Ryu: Well, first there would be a music track, and I’d listen to it first, then try and rap over it on the spot there. At the end of each session we’d record how far I got, then I’d take that home and listen to it again, studying it, making adjustments here and there. Matsuura would do the same, and we passed recordings back and forth to each other. It was kind of like playing catch. By the time we had hammered it all out, usually the next music track would be finished and ready for us to start.
—Next I’d like to ask about the lyrics you wrote… how was that? (laughs)
Ryu: One thing that gave me a ton of trouble was the rhyming. I’m always saying this, but in English lyrics, no matter what song, there always has to be rhyming. It’s even in things like the alphabet… think about it: “ABCDEFG, HIJKLMNOP. Even the American national anthem rhymes.

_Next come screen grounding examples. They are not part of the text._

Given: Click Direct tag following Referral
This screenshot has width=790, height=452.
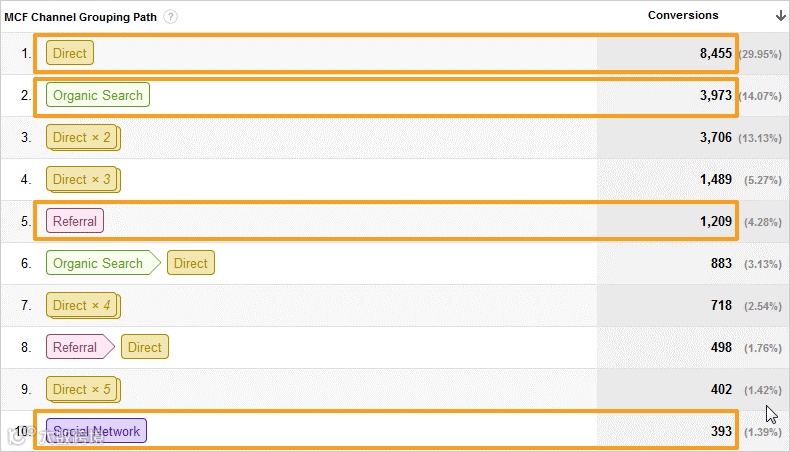Looking at the screenshot, I should (145, 347).
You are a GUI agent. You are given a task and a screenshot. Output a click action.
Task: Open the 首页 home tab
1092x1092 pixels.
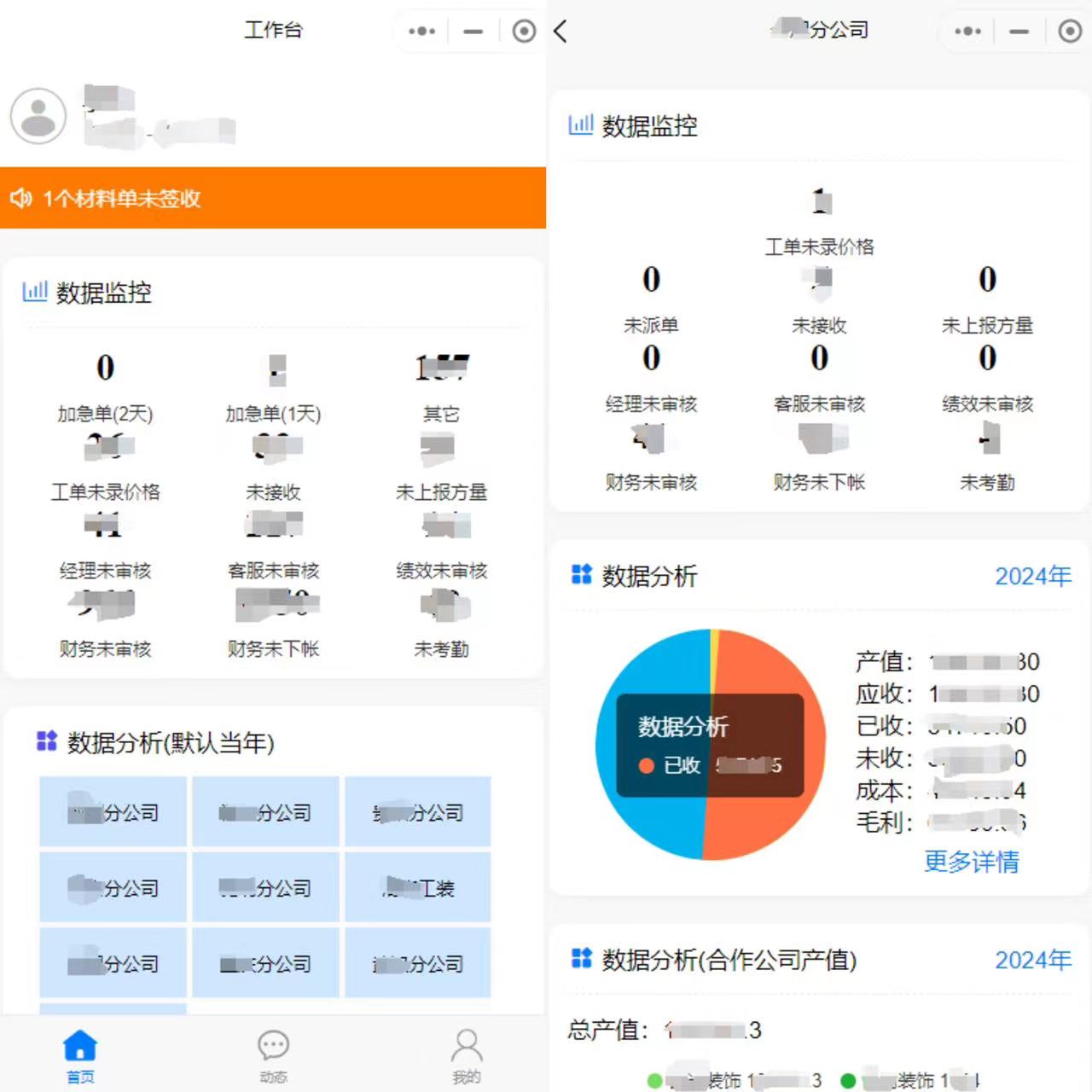80,1054
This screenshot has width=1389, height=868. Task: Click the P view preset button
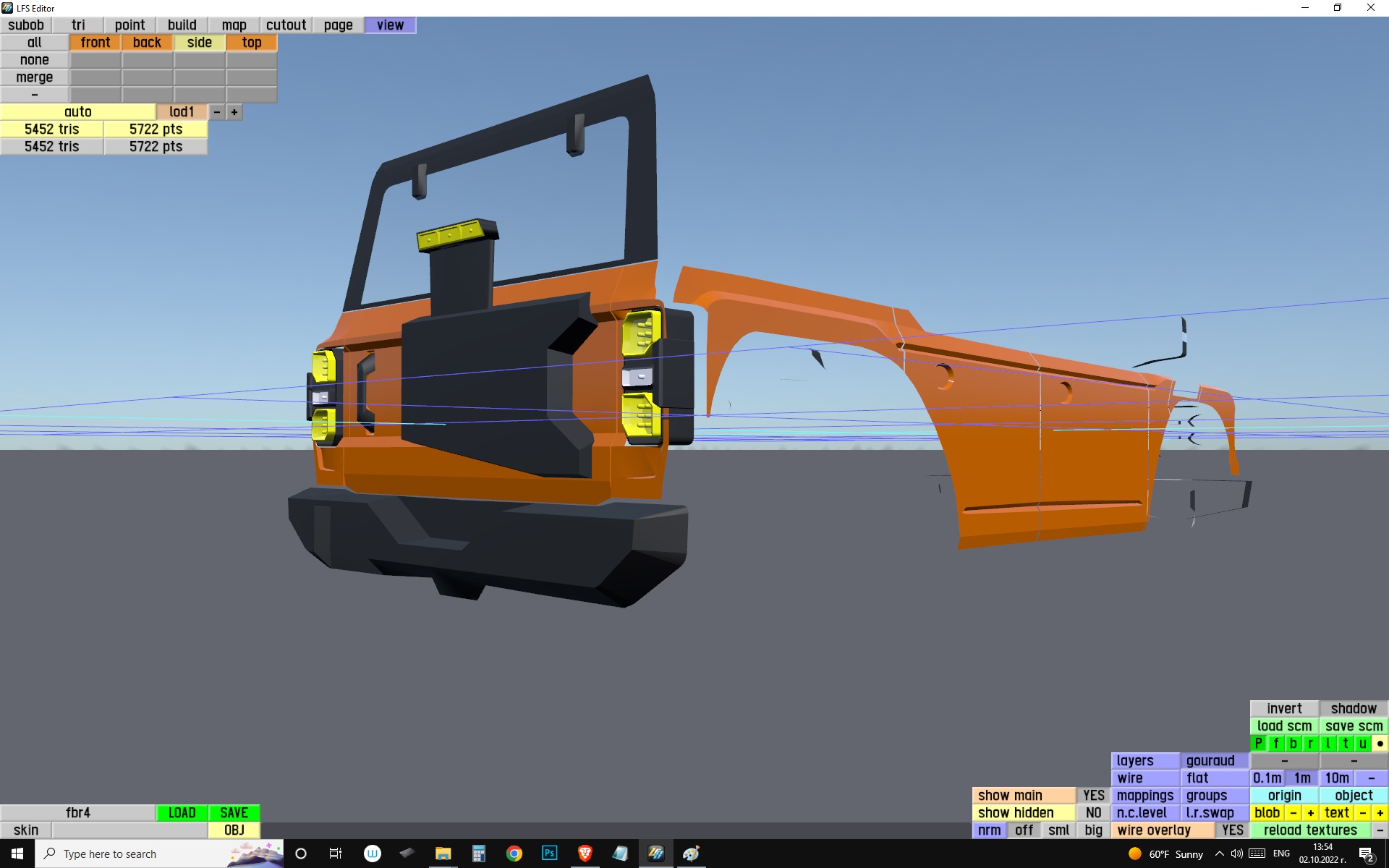tap(1258, 744)
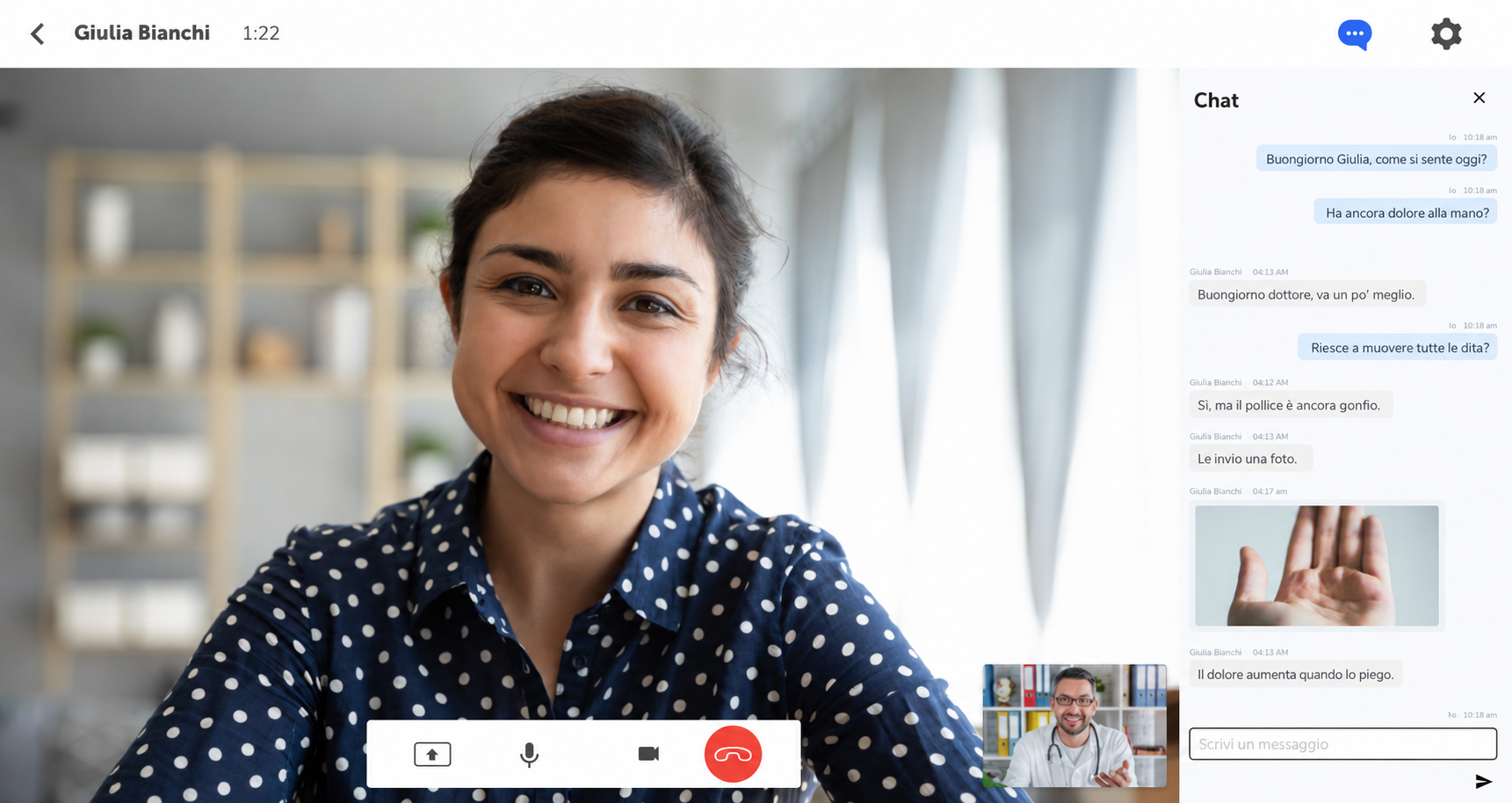Send the message with the arrow icon
The height and width of the screenshot is (803, 1512).
click(x=1483, y=781)
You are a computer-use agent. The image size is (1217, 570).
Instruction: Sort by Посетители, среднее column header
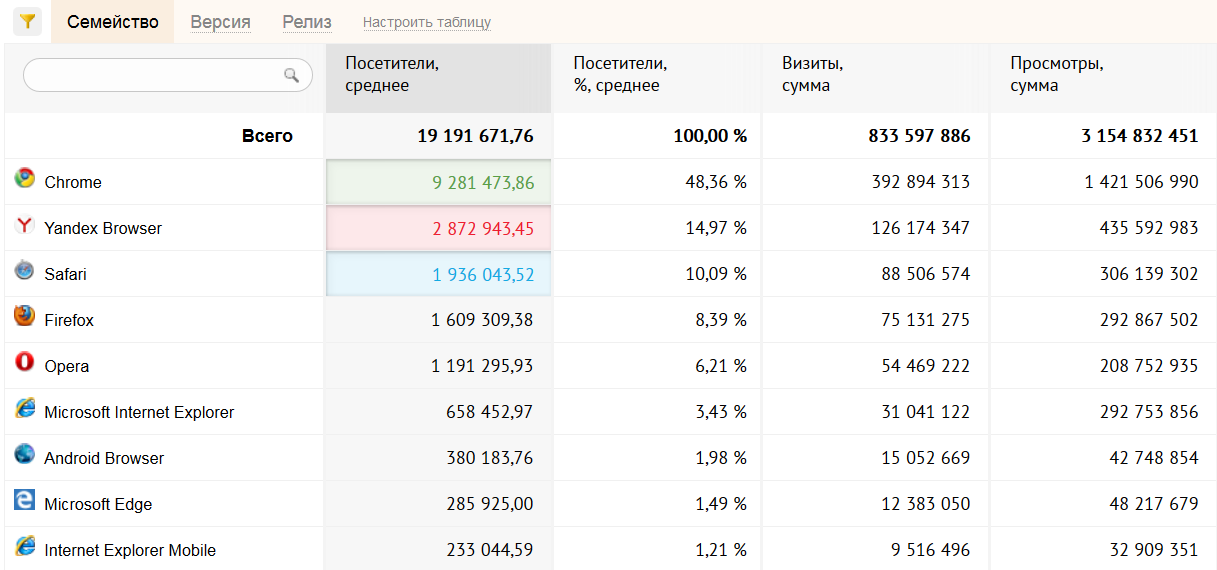(x=392, y=75)
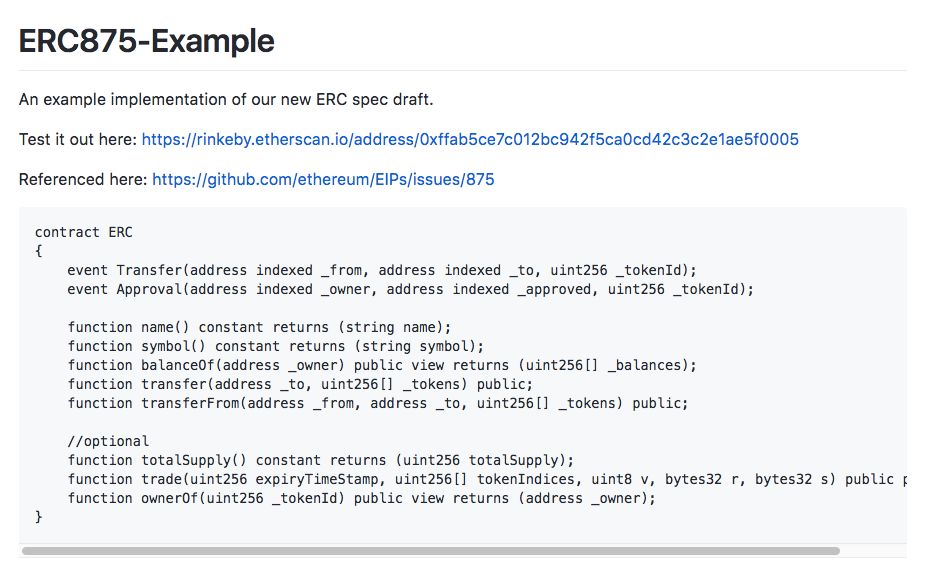Screen dimensions: 940x580
Task: Click the 'event Approval' code line
Action: 411,289
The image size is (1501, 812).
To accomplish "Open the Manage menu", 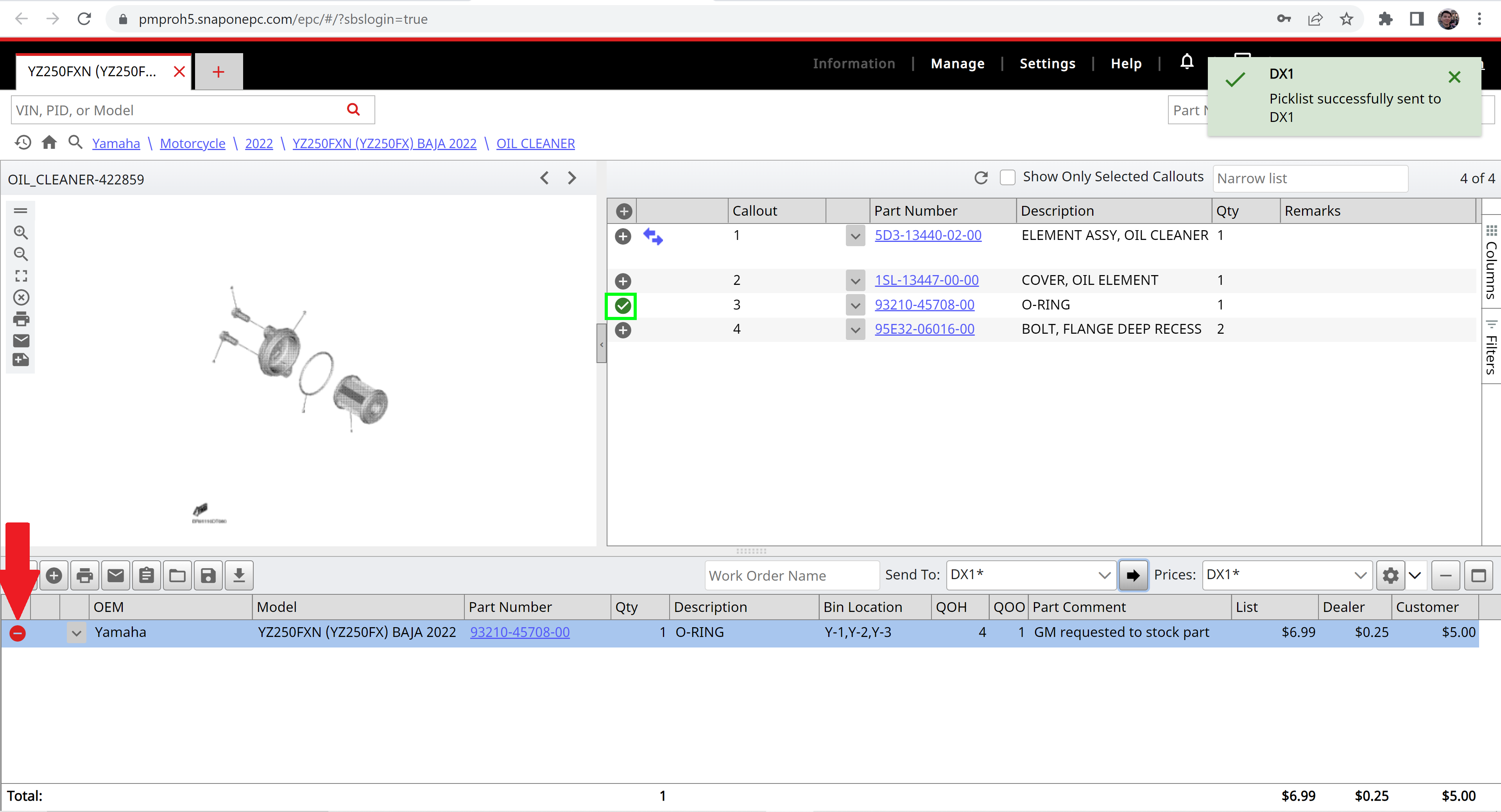I will 957,63.
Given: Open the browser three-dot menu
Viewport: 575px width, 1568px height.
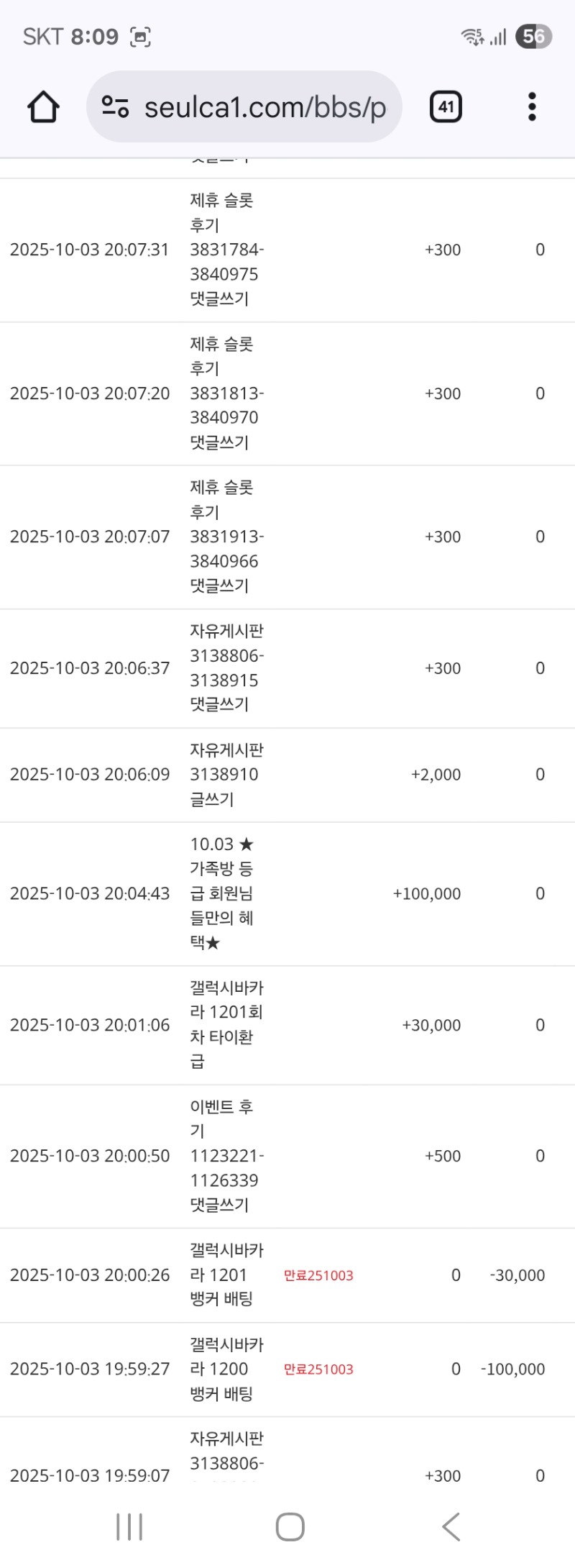Looking at the screenshot, I should tap(532, 107).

—So rhyming is something all English lyrics have, not just for rap? Without rhyming, there’s no lyrics…?
Ryu: It’s the rhyming that makes the lyrics singable, allows you to get into the groove and rhythm. But in Japanese, there is no rhyming, and you don’t get that same rhythmic groove. Imagine 4 stanzas of lyrics. It’s pretty standard to have end-rhymes on the 1st and 3rd lines, and on the 2nd and 4th.
But in rap, there might be all kinds of additional rhyming, internal rhymes, more complicated wordplay. That’s one of its merits. However, with PaRappa, I was told to make all the end-lines rhyme neatly. Honestly, it sounds kind of cheesy and outdated to do it that way… maybe that’s how older rap sounded, but it’s more complex now.
Another thing I tried, early on, was to make the words you repeat back easier to rhyme, so they’d flow better. Like “kick” and “stick” (instead of “kick” and “punch”) and “chop” and “top”…. but when I tried it, it sounded so horrible. (laughs) So it ended up that only Master Onion’s own rapping rhymes.
—It sounds like there was a lot of frustration on writing the lyrics, then?
Ryu: No, I mean, in the sense that this was for a video game, I don’t think I could have done any better. I think Americans have been generous when listening to it, and they understand the limitations we worked under. In that sense it’s all in good fun, as a video game. But yeah, I was a little embarrassed about my fellow rap artists hearing it. Yet the feedback I’ve got from them has all been positive. They understand what we were trying to do.
—I wanted to ask about PaRappa’s catchphrase, “I gotta believe”… could you say something about that?
Ryu: “I gotta believe” was actually the first title I had intended to use for my own album. But I gave it to PaRappa instead. (laughs) It comes from the motto of my old high school football team… which was actually “You gotta believe.” Our team was really strong.
But as you rise through the standings in a season, you start to face stronger and stronger opponents, rivals stronger than you thought. In those times, when we’d find ourselves in a pinch, we’d yell out to each other “You gotta believe!!” Sometimes 10 times in a row. For PaRappa I wanted to give that expression back to players.
I remember one game where we were losing 28-0. But when we would say “You gotta believe!!” to each other, it would keep us out of a losing mindset. And then we’d win. The words had that much power. I think you’ve always got to keep a positive attitude in life, you know? Many Japanese are so pessimistic and negative, so I thought, hey, they need this phrase, and I gave it to PaRappa. (laughs)
—It sounds like you gave something very special away.
Ryu: Well, it was one of the titles I’d had brewing for awhile. But I’m very happy that I got to use it in PaRappa.